Last week I had the pleasure of moderating an evening panel on “The Future of Knowledge” with the co-authors of Digital_Humanities, a recent publication from MIT Press. Introducing the Art Center Dialogues event in the Ahmanson Auditorium was one of the book’s co-authors: our very own Anne Burdick, Chair of Art Center’s Media Design Practices. In her remarks, she mused that “our bombastic title is actually a serious proposition,” and the presentations and discussion that followed were certainly provocative and opened several important questions about teaching and research in the humanities.

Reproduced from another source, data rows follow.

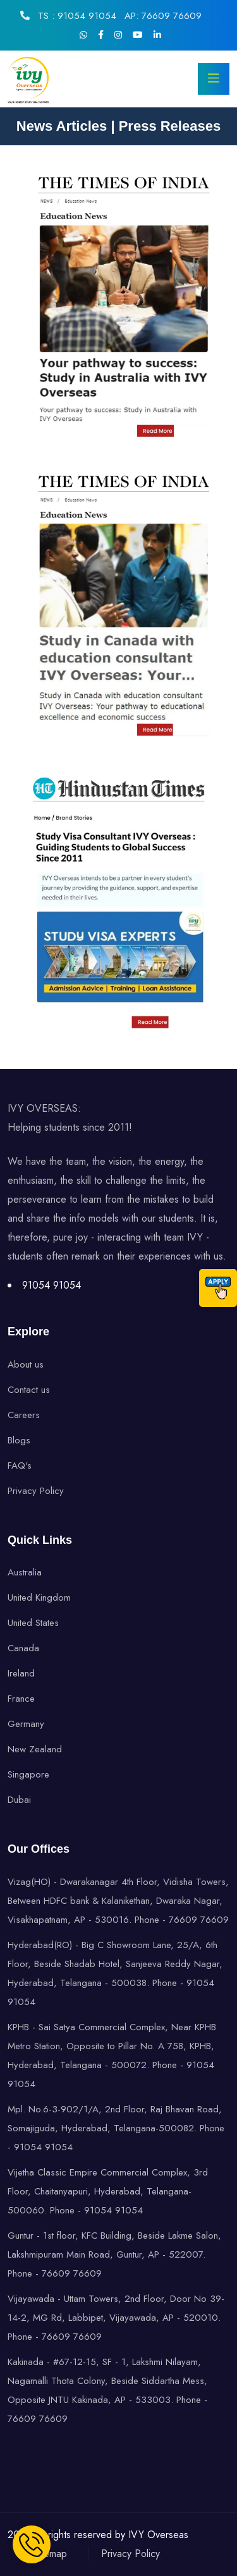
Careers (24, 1415)
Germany (26, 1724)
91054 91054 (51, 1285)
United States (33, 1623)
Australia (25, 1572)
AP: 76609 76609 (163, 16)
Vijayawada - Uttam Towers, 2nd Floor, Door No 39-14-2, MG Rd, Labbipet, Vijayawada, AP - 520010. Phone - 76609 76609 (116, 2318)
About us (26, 1364)
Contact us (29, 1390)
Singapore (28, 1774)
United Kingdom (39, 1597)
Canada (23, 1648)
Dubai (19, 1800)
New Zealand (35, 1749)
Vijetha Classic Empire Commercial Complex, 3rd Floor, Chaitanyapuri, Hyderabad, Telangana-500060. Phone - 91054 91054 (108, 2191)
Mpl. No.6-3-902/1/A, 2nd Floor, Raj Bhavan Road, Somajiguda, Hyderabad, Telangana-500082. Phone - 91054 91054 (116, 2128)
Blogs (19, 1440)
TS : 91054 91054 (75, 16)
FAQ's (20, 1465)
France (21, 1699)
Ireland (21, 1673)
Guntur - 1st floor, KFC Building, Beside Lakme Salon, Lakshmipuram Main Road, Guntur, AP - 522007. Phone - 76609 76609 (114, 2254)
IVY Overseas (158, 2534)
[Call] (218, 1288)
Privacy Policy (36, 1491)
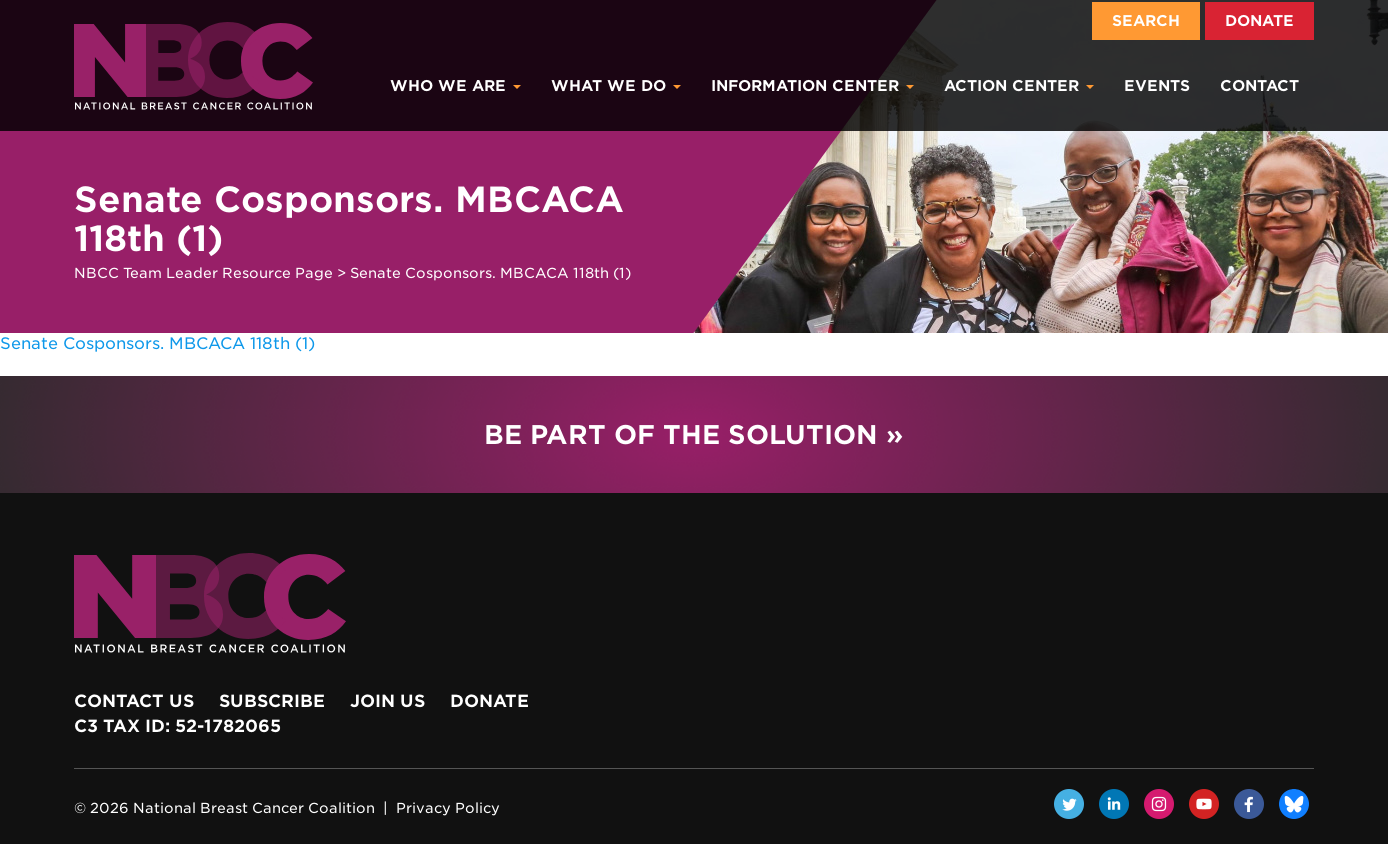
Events (1157, 86)
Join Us (387, 701)
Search (1146, 21)
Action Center (1019, 86)
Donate (1259, 21)
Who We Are (455, 86)
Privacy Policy (448, 808)
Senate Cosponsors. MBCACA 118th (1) (157, 343)
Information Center (812, 86)
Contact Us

Digital Humanities replaces “the paper” with “the project,” looking to the multi-modal and project-based orientation that is at the heart of creative studio practice. The authors argue that our current ideas about knowledge, interpretation and the cultural record developed in tandem with our long history with print. The digital information age upends old ideas about author, archive, memory and knowledge itself. The book positions designers (and by implication what we teach here at Art Center) as having a major contribution to make as these notions reconfigure along with the technology.

The question of how best to integrate the humanities into Art Center’s curriculum is one I care about very much, and I thank the co-authors—who, in addition to Burdick, included Johanna Drucker, a professor in UCLA’s Department of Information Studies; Peter Lunenfeld, former Art Center instructor and professor at UCLA’s Design Media Arts; Todd Presner, chair of UCLA’s Digital Humanities program; and Jeffrey Schnapp, faculty director of metaLAB at Harvard—for a wonderfully engaging evening.